NF-κB dictates the degradation pathway of IκBα

Abstract

IκB proteins are known as the regulators of NF‐κB activity. They bind tightly to NF‐κB dimers, until stimulus‐responsive N‐terminal phosphorylation by IKK triggers their ubiquitination and proteasomal degradation. It is known that IκBα is an unstable protein whose rapid degradation is slowed upon binding to NF‐κB, but it is not known what dynamic mechanisms control the steady‐state level of total IκBα. Here, we show clearly that two degradation pathways control the level of IκBα. Free IκBα degradation is not controlled by IKK or ubiquitination but intrinsically, by the C‐terminal sequence known as the PEST domain.
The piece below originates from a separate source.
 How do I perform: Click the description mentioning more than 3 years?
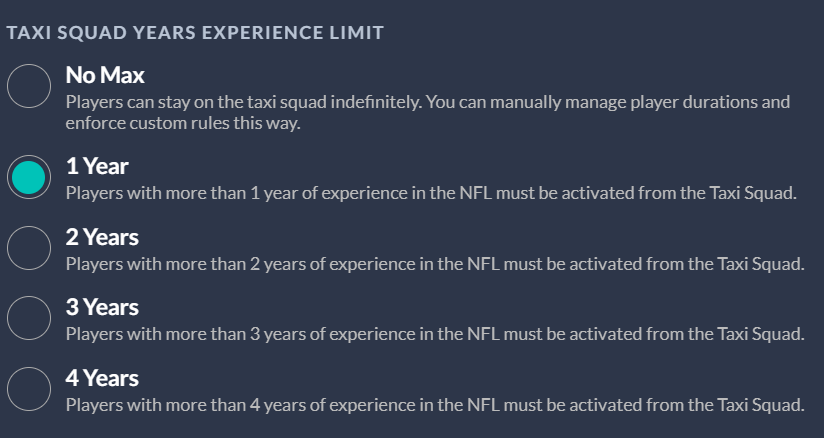[435, 334]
NF‐κB binding to IκBα masks the PEST domain from proteasomal recognition, precluding ubiquitin‐independent degradation; bound IκBα then requires IKK phosphorylation and ubiquitination for slow basal degradation. We show the biological requirement for the fast degradation of the free IκBα protein; alteration of free IκBα degradation dampens NF‐κB activation. In addition, we find that both free and bound IκBα are similar substrates for IKK, and the preferential phosphorylation of NF‐κB‐bound IκBα is due to stabilization of IκBα by NF‐κB.